When `stream: false` is used, `agentChat()` still normalizes current `workflow_finished` or `done` JSON envelopes into the same final answer shape used by the streaming path.
`agentChat()` uses `POST /api/v1/agents/chat/completions` with `agent_id` in the JSON body.

## Embedded Website Access

```javascript
// Reuse an existing system token with beta, or create one if needed
const embedToken = await client.ensureEmbedToken();

// Token management
const tokens = await client.listSystemTokens();
const newToken = await client.createSystemToken();
await client.deleteSystemToken(newToken.token);

// Chat assistant shared-site metadata and completion
const chatInfo = await client.getEmbeddedChatInfo("<chat_id>", embedToken.beta);
const embeddedSessionId = await client.ensureEmbeddedChatSession("<chat_id>", embedToken.beta, {
  quote: true,
});
const chatAnswer = await client.embeddedChat("<chat_id>", embedToken.beta, {
  question: "Hello",
  session_id: embeddedSessionId,
  quote: true,
  stream: false,
});

// Agent shared-site inputs and completion
const agentInputs = await client.getEmbeddedAgentInputs("<agent_id>", embedToken.beta);
const agentAnswer = await client.embeddedAgentChat("<agent_id>", embedToken.beta, {
  id: "<agent_id>",
  query: "Hello",
  inputs: {},
  stream: false,
});
```

Embedded calls use RAGFlow's shared-site routes under `/api/v1/chatbots/*` and `/api/v1/agentbots/*`. They authenticate with the token `beta` value, not the normal API token.

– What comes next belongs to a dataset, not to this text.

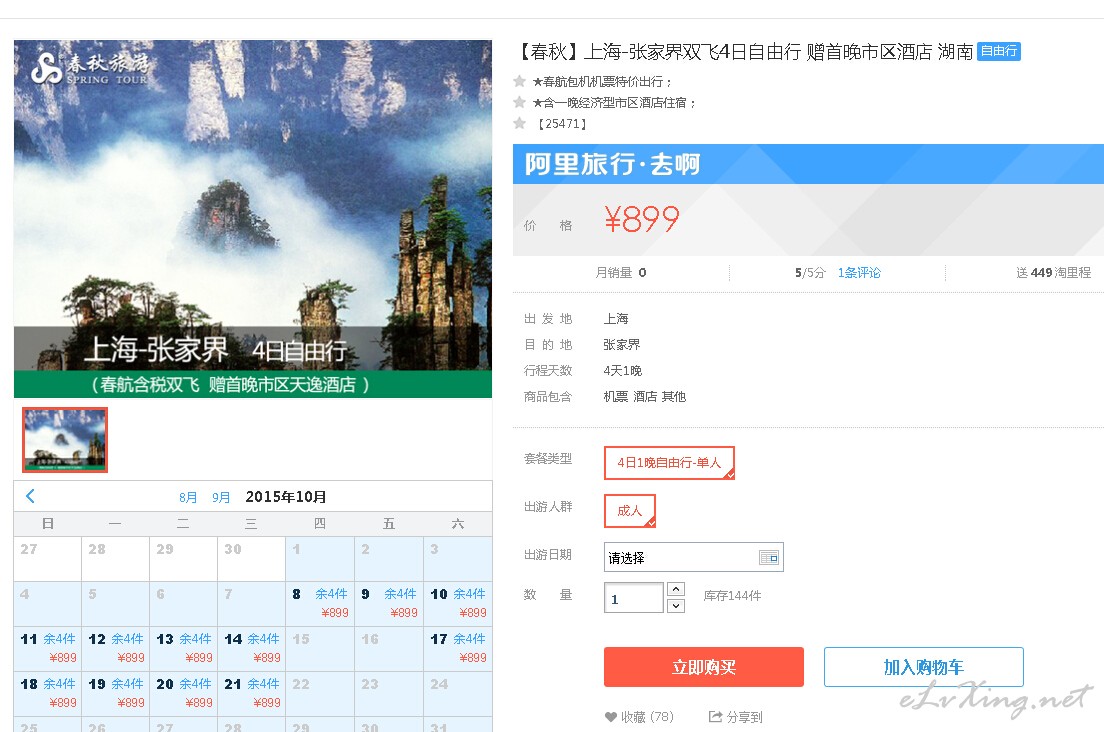Select the Zhangjiajie product thumbnail image
This screenshot has height=732, width=1104.
pyautogui.click(x=65, y=440)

For chatbot completions, RAGFlow creates the embedded session on the first no-session request and returns the assistant prologue instead of answering the user's question. Use `ensureEmbeddedChatSession()` first, or include a known `session_id`, before calling `embeddedChat()` with the real question. The CLI `embed-chat` command performs this bootstrap automatically when `--session` is omitted.

## LLM Models

```javascript
// List available models
const models = await client.listModels({ include_details: true });
// Returns: { groups: [...], total: <n> }
```

RAGFlow v0.25.6 exposes model discovery at `/v1/llm/my_llms`. Authentication uses `RAGFLOW_API_KEY`.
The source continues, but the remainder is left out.